As for flaws, I take them in stride. If I wanted perfection I would have hired a perfectionist. This way, the mistakes are mine and they give the place character – my character.

And this is what it looked like finished.

Author: Almost Iowa

www.almostiowa.com

30 thoughts on “Advice”

  1. I don’t know why people feel the need to try to get others to do things their way, but so many people do! And as you say, they aren’t trying to be critical, it’s just human nature. But your shed was yours, and I’m glad you built it exactly the way you wanted it built. And personally, I’m a little jealous. I may be female and have a lot of say over the house I share with my husband, but it still isn’t just mine. And the idea of a space just for me, in the woods or somewhere else quiet and peaceful, is attractive!

  2. Greg, I love that the cabin is still there in your mind. That’s a cozy thought. I hear you about the advice. I have a “friend” who can’t seem to go two minutes without pointing out how much better I could be handling every little detail, inside or outside when she visits. Yet by her definitions she hasn’t criticized anything. Keep adding character to whatever you do. Hugs.

    1. When I built the man-hut, I was writing for Gather. When I look back on what I wrote back then, I wish I had done better, but I don’t think I will ever feel the pure joy of writing like that ever again.

    1. Hmmmmm, what about the old saying of “it’s a committee of four with five opinions.”

      Somebody must have two assholes.

      I wouldn’t doubt it and I think I know who that is. 🙂

      1. Haven’t heard that one, but you may be right. It’s too bad whoever bought the place let it go to ruin. I sold my house a long time ago and it also has not fared well. Makes me sad.

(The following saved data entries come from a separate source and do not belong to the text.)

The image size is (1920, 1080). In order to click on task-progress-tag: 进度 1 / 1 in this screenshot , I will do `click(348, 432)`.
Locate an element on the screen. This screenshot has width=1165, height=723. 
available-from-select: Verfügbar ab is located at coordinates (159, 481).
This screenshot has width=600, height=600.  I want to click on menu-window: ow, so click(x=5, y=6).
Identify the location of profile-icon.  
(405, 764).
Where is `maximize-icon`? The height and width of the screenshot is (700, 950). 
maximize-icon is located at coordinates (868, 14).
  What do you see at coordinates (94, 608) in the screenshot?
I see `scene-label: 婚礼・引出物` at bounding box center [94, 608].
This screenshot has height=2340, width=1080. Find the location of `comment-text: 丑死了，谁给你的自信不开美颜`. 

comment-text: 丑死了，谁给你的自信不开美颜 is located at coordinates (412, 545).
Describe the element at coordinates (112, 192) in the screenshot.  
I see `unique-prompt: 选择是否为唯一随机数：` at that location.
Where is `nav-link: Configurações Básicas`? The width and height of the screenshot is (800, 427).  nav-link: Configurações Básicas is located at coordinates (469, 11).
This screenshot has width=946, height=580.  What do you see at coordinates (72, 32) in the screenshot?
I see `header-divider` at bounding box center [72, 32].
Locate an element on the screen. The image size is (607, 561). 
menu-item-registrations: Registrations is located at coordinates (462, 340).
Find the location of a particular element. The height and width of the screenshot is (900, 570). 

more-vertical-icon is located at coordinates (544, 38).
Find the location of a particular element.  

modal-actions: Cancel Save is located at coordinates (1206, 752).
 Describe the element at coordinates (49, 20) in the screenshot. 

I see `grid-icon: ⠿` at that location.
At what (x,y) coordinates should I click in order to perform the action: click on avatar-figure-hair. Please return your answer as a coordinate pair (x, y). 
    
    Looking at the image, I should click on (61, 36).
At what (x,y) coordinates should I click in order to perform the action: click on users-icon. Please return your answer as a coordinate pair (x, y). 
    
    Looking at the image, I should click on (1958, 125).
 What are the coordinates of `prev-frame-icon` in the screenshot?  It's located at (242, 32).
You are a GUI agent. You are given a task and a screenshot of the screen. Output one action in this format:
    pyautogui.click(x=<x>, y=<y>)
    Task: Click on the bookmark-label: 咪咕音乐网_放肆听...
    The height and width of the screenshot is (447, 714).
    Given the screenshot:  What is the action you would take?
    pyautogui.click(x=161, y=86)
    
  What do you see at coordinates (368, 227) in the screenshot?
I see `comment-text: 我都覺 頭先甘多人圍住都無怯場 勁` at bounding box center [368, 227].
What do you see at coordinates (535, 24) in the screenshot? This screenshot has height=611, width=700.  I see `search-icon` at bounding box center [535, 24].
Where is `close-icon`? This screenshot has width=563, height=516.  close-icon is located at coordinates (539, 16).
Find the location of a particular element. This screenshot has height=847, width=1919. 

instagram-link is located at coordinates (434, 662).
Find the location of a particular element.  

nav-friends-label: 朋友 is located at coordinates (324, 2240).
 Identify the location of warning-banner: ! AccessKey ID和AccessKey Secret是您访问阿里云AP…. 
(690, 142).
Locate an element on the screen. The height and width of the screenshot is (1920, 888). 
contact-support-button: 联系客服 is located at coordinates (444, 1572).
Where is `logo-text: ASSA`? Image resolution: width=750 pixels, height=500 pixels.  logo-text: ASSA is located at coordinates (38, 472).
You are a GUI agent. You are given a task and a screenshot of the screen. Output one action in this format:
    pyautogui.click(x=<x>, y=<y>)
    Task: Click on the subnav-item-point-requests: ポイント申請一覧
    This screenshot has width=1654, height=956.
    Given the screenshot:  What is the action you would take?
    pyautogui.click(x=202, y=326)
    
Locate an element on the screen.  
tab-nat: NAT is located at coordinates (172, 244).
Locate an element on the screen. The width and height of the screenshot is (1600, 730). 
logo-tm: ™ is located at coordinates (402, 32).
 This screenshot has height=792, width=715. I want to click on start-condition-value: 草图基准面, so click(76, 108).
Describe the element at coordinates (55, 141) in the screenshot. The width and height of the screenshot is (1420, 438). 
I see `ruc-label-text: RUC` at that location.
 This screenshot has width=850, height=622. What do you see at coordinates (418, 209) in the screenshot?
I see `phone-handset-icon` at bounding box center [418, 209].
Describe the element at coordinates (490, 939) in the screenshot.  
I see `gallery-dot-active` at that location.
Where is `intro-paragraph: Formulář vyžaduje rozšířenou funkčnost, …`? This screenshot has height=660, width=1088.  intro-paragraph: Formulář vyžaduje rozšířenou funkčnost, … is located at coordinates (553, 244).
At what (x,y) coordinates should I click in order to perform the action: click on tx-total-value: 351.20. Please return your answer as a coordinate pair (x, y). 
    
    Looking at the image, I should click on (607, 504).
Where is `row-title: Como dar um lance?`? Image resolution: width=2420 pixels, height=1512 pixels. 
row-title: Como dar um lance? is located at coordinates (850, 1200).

  3. I love this post for a lot of reasons including the fact that I’m an introvert and can enjoy being alone without being lonely. I will also take the credit and the criticism for a project, but fair warning I take the criticism with a grain of salt unless it’s a field you’re an expert in and then I’ll take notes. 🙂

  4. We had a neighbor who used to come over and give my husband a running commentary on every building project. He was a lovely older man and my spouse smiled, with a grimace.
    😉

  5. They are all jealous.

    I was doing a little landscaping. Digging out around my trees pulling up grass laying down anti-week netting mulching….

    All the comments and advice from passersby. I resisted the urge to ask where they lived so I could peruse their yard.

  6. Your shed-watchers sound just like my dock-walkers. The details differ, but the dynamic is the same. Your last comment (“…the mistakes are mine…”) is the reason I stopped employing what are called ‘helpers.’ I finally decided that following behind them was more irritating and time consuming than doing the work myself. For years now I’ve worked alone; if the product is good, I accept the credit, and if there’s a problem I fix it. It’s less stressful in the end.

  7. I’ve often said, “Imperfection is my middle name.” It alleviates the guilt(?) that people with opinions try to leave behind like snail tracks on work that does not and never will belong to them. I’m glad you shared this.